Building a Multiband Inverted-V Dipole
Even if I had the space to put up an HF antenna where I live, the noise floor being a constant S9+20 would make actually using it quite difficult. But you can always drive out to a far away place, set up an antenna and get on the air…
The inverted-V dipole is a good choice for this - you need a pole, a balun and a lot of wire.
(more guy ropes will make it less bendy when the wind blows…)
Why is the inverted V great? Unlike an ordinary dipole antenna, you only need a single pole. Your wires double as guy ropes on two of the sides, and you may be able to get away without any more.
First, we need a pole.
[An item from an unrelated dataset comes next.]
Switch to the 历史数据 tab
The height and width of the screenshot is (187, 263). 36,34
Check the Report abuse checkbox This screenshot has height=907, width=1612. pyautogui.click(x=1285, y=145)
I use the Spiderbeam HD 12m pole, a telescoping fibreglass pole (plain fibreglass, not radiation pattern ruining slightly conductive carbon fibre).
Next we need a balun. We need this to convert the unbalanced signal from the coax to a balanced signal to feed two halves of the antenna. I use the Diamond BU-50 which is good if not a little heavy.
With that balun at the top of the pole, I only use the lower 10m of this pole - the top two segments are a bit too bendy with the added weight on them. I’d imagine that if you fed the dipole with ladder line, you might be able to use all 12m.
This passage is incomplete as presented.